Let’s face it. There are major differences between men and women, and one of the big ones is the amount of communication women use versus men. Studies have shown that women use approximately 20,000 words per day, compared to the measly 7,000 word count that men tend to prefer.

I don’t know about your household, but this difference has caused a whole lot of messiness from time to time between me and my “Mister.”

You can see this difference in action by simply asking a man a question related to feelings or relationships, and then turning and asking a woman that very same question.

The man will either say, “Yes,” “No,” or most likely, “I don’t know.”

And the woman will say, “I’m so glad you asked! I’ve been wondering what I think and feel about that a lot lately. In fact, just yesterday, I was talking with ‘Sally Soandso’ about this very same issue, because I feel like . . . yada, yada, yada …”

Notice any differences?

When I was young, and dating my soon-to-be husband, I imagined that he would want to talk with me into the wee hours of the morning, whenever he sensed that I had something on my heart. This is where the messiness entered in.

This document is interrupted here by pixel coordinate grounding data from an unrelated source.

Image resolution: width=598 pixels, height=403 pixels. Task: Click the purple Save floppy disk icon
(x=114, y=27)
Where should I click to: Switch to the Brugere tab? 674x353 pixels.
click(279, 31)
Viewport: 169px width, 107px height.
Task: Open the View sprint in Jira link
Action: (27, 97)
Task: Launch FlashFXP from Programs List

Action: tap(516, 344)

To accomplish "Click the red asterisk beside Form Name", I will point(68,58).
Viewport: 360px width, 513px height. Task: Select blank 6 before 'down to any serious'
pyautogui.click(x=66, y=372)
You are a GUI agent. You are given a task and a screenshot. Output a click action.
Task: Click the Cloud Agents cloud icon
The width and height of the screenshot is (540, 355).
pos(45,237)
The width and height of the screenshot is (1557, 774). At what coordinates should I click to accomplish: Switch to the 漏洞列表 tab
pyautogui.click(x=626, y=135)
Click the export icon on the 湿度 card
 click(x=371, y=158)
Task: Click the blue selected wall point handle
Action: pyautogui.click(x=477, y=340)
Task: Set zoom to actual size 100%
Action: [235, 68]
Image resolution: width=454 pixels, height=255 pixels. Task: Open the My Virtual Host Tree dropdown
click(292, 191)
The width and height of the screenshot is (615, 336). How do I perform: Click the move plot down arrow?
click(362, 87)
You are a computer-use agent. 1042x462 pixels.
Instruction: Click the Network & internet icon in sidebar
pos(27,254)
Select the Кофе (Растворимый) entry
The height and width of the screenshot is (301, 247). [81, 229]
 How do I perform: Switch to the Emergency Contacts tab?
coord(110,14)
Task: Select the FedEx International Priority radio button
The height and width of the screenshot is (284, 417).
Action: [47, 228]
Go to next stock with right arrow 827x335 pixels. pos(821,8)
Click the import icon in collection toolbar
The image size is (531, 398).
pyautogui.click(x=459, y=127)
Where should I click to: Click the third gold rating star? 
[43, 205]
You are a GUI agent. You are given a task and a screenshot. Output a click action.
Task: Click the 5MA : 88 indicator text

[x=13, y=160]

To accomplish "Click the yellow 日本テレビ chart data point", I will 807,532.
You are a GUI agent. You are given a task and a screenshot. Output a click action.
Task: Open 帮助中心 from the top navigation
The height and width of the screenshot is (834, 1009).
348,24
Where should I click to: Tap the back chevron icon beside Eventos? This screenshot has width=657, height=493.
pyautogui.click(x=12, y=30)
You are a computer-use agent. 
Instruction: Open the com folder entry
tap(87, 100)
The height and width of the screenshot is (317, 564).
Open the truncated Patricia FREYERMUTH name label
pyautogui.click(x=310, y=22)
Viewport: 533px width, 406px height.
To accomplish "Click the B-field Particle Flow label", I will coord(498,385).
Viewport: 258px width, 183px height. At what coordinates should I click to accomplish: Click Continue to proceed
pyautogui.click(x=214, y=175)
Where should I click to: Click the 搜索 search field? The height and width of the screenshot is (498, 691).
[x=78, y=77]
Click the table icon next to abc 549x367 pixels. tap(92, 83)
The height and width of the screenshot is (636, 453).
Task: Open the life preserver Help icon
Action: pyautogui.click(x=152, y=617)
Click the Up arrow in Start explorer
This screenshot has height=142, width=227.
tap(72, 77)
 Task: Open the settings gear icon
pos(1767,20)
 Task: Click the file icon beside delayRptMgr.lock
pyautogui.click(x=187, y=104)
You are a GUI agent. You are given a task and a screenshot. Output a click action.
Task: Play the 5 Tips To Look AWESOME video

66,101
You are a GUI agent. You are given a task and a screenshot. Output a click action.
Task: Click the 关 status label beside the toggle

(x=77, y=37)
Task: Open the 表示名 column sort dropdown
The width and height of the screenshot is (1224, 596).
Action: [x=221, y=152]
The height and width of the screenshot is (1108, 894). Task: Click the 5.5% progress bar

That fairy-tale scenario didn’t quite pan out for me like I had hoped, when the mundane and dry reality of life and marriage hit me smack between the eyes! Actually, my husband, Gary, is very talkative {in a manly sort of way}. As a couple, he’s definitely the more extroverted of the two of us.

  • He’s typically the one who has to be pulled away from conversations with others after church.
  • He’s the one who loves to strike up a conversation with our waiter/waitress or the stranger waiting in line {although I’m learning to do this more and more these days!}.
  • He’s the one who loves to tell you story after story, and goes into way more detail than I, as a reserved introvert, would ever think AN.Y.ONE would want to hear!

The bottom line is: my man definitely has the gift of gab!

But the strangest thing happens when it’s just the two of us …

It’s as if he morphs into the proverbial “bump on a log.” Don’t get me wrong! There are plenty of times when he tells me what’s on his mind. But when it comes to “chit-chat” or even deeper—talking about feelingsit’s as if he’s missing the zip in his doo-dah!

For the longest time, I tried to force my husband to be more like my wonderful girlfriends who love to chat with me for hours about relationships and feelings … or even the occasional DIY pallet project on Pinterest—something that would quickly elicit a glazed and faraway look in Gary’s eyes! 😉

But somewhere along the line I figured out that . . .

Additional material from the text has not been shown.